WHAT YOU SHOULD DO:
From the line below that contains "Instruction: Click the Fixed" to the line that contains "Given: Activate the", repeat every line exactly, both ends included, and nothing else.
+++
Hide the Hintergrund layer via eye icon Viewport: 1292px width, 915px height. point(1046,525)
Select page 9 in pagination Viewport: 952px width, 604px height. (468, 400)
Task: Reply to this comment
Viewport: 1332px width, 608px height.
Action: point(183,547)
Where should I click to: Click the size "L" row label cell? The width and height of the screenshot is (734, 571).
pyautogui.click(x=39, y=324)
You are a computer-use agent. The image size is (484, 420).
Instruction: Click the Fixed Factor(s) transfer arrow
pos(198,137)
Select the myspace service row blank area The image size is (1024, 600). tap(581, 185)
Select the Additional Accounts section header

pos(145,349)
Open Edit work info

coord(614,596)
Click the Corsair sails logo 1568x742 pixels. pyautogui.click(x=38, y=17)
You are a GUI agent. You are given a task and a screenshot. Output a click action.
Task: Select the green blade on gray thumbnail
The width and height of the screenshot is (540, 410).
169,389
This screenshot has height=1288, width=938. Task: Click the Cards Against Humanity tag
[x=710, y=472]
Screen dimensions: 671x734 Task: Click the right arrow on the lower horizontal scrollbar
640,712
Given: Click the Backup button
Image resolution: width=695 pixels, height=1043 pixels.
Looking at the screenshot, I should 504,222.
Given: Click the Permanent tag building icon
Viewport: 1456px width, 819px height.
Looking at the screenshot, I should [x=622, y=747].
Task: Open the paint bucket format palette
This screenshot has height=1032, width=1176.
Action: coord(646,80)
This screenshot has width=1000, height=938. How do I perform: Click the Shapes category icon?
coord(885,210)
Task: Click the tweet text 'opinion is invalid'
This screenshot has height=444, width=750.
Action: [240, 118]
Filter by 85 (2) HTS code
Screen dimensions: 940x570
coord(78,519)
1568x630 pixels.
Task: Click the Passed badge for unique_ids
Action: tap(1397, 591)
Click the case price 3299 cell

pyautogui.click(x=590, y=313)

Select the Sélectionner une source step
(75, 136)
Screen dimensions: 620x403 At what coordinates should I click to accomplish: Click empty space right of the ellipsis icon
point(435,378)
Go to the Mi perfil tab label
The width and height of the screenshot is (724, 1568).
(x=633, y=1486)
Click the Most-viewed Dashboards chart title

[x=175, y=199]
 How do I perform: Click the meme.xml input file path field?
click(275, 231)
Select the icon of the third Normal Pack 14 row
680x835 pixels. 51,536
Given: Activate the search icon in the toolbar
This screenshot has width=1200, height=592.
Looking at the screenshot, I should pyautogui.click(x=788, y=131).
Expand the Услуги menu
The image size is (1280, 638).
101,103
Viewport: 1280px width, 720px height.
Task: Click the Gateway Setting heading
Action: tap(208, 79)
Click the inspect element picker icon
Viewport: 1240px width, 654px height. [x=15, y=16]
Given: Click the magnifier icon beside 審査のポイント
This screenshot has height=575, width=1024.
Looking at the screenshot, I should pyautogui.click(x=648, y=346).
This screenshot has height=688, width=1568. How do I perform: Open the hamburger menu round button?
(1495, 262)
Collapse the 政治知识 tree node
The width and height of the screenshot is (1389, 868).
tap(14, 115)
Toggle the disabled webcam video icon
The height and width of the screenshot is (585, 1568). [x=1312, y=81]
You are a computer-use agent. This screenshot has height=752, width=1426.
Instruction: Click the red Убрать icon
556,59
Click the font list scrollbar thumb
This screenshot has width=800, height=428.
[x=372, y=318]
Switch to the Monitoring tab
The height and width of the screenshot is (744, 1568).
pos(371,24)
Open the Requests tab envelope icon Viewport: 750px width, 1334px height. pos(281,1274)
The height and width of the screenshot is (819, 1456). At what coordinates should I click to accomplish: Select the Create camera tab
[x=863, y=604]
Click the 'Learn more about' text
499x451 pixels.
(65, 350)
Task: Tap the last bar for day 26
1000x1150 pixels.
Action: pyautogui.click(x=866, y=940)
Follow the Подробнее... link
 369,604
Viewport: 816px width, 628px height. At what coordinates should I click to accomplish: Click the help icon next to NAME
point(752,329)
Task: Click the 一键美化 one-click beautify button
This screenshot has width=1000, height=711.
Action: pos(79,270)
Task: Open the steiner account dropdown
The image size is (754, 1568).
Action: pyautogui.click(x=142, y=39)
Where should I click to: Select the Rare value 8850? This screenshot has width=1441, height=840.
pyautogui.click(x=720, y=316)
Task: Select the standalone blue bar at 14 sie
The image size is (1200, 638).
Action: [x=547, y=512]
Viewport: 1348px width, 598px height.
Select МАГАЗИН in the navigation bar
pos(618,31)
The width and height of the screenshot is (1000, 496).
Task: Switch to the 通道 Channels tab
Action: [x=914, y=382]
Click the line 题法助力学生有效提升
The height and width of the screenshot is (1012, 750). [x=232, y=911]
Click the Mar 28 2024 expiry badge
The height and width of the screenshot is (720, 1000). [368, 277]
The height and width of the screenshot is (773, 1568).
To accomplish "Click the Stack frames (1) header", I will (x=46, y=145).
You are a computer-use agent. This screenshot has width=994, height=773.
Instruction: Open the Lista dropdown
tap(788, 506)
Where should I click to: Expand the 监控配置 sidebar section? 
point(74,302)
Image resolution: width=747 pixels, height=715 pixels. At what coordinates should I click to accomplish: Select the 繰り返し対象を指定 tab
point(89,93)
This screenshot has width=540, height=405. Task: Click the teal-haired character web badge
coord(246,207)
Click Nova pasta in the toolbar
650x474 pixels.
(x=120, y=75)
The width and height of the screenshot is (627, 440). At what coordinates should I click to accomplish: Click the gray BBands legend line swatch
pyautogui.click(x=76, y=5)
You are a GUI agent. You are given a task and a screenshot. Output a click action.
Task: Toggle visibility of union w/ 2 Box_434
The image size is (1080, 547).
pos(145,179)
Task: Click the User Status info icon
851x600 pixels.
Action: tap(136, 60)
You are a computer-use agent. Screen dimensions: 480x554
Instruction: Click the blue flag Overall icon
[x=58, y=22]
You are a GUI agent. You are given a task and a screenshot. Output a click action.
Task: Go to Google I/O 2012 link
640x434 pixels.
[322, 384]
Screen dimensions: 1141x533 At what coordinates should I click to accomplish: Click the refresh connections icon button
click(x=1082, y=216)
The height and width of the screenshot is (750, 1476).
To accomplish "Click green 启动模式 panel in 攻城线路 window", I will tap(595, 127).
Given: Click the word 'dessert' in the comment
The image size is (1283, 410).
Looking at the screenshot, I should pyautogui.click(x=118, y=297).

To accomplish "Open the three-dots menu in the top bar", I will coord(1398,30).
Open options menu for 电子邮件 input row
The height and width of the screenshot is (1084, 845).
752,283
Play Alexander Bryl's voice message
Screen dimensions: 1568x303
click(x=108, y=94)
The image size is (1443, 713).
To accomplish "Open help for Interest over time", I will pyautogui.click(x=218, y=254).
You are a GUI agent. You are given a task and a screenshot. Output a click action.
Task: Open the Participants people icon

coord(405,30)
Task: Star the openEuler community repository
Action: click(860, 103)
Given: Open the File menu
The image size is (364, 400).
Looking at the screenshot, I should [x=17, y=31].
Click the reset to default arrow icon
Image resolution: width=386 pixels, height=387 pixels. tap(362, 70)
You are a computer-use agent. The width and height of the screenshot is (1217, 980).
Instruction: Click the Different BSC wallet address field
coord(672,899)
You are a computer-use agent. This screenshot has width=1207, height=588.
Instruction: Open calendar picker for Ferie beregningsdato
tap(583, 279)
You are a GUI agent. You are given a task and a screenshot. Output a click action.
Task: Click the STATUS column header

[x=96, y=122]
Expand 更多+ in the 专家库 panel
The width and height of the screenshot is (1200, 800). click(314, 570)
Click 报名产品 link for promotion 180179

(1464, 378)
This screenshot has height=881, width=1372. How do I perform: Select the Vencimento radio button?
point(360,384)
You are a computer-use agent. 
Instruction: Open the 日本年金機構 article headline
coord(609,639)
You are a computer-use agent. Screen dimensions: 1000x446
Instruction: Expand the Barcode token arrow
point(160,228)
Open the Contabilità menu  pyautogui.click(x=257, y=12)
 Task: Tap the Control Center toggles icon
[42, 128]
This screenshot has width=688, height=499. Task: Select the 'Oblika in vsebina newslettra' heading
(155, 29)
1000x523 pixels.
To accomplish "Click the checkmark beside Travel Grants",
+++
YOUR SOLUTION:
Instruction: Click the Fixed Factor(s) transfer arrow
pos(198,137)
Select the myspace service row blank area The image size is (1024, 600). tap(581, 185)
Select the Additional Accounts section header

pos(145,349)
Open Edit work info

coord(614,596)
Click the Corsair sails logo 1568x742 pixels. pyautogui.click(x=38, y=17)
You are a GUI agent. You are given a task and a screenshot. Output a click action.
Task: Select the green blade on gray thumbnail
The width and height of the screenshot is (540, 410).
169,389
This screenshot has height=1288, width=938. Task: Click the Cards Against Humanity tag
[x=710, y=472]
Screen dimensions: 671x734 Task: Click the right arrow on the lower horizontal scrollbar
640,712
Given: Click the Backup button
Image resolution: width=695 pixels, height=1043 pixels.
Looking at the screenshot, I should 504,222.
Given: Click the Permanent tag building icon
Viewport: 1456px width, 819px height.
Looking at the screenshot, I should [x=622, y=747].
Task: Open the paint bucket format palette
This screenshot has height=1032, width=1176.
Action: coord(646,80)
This screenshot has width=1000, height=938. How do I perform: Click the Shapes category icon?
coord(885,210)
Task: Click the tweet text 'opinion is invalid'
This screenshot has height=444, width=750.
Action: [240, 118]
Filter by 85 (2) HTS code
Screen dimensions: 940x570
coord(78,519)
1568x630 pixels.
Task: Click the Passed badge for unique_ids
Action: tap(1397, 591)
Click the case price 3299 cell

pyautogui.click(x=590, y=313)

Select the Sélectionner une source step
(75, 136)
Screen dimensions: 620x403 At what coordinates should I click to accomplish: Click empty space right of the ellipsis icon
point(435,378)
Go to the Mi perfil tab label
The width and height of the screenshot is (724, 1568).
(x=633, y=1486)
Click the Most-viewed Dashboards chart title

[x=175, y=199]
 How do I perform: Click the meme.xml input file path field?
click(275, 231)
Select the icon of the third Normal Pack 14 row
680x835 pixels. 51,536
Given: Activate the search icon in the toolbar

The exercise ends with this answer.